- _Raw data_:
####################

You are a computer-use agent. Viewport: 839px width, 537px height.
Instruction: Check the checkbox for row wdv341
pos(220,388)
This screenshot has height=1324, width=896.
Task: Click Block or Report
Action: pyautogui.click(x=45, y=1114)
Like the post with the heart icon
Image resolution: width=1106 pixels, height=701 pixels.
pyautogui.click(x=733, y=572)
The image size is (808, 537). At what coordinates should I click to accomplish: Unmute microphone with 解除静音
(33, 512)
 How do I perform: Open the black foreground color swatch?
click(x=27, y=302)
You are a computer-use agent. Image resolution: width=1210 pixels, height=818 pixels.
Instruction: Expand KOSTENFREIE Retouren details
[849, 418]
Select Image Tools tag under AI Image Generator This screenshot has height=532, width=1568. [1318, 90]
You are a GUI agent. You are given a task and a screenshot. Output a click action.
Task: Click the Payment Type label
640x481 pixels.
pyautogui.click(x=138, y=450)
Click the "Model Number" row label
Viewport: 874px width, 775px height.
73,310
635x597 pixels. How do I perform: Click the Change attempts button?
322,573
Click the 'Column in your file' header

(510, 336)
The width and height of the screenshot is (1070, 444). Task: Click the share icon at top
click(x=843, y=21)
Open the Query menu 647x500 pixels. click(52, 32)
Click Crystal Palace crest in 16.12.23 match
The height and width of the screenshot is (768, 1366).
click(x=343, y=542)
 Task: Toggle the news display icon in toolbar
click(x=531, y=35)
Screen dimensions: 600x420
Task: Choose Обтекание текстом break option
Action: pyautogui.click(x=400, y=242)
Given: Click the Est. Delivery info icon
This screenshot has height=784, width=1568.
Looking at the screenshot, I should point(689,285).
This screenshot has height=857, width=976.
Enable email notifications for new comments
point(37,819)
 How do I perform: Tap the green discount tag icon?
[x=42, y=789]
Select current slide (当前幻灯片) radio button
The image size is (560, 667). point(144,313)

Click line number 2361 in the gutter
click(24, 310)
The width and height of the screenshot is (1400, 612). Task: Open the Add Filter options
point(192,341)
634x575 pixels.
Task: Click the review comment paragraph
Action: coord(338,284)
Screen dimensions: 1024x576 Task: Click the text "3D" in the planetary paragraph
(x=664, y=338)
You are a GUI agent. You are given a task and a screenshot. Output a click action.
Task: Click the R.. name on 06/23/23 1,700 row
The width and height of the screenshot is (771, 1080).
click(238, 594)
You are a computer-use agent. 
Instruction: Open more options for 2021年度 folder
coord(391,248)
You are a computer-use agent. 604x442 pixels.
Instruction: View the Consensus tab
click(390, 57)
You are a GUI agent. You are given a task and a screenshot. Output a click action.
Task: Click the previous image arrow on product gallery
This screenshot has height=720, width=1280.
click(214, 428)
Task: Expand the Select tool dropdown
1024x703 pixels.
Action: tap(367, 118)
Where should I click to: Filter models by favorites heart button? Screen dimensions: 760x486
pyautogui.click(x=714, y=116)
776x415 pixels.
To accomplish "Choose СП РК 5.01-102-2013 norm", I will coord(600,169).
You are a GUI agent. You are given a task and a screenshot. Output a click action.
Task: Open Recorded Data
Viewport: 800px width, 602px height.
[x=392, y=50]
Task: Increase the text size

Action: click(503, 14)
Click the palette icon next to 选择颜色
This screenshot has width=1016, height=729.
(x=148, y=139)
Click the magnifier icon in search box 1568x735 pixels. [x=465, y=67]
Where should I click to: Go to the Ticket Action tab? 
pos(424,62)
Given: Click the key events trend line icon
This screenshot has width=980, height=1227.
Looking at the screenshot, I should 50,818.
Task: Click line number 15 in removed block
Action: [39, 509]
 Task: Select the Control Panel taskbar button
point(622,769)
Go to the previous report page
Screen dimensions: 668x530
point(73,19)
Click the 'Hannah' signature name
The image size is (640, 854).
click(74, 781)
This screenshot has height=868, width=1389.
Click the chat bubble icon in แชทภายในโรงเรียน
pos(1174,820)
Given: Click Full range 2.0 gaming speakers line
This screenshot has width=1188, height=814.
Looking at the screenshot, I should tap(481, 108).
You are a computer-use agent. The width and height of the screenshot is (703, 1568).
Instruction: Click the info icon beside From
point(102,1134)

####################

- _Prompt_: In the listing above, find each line with the word "name" and copy it.

- _Result_:
Task: Click the R.. name on 06/23/23 1,700 row
Click the 'Hannah' signature name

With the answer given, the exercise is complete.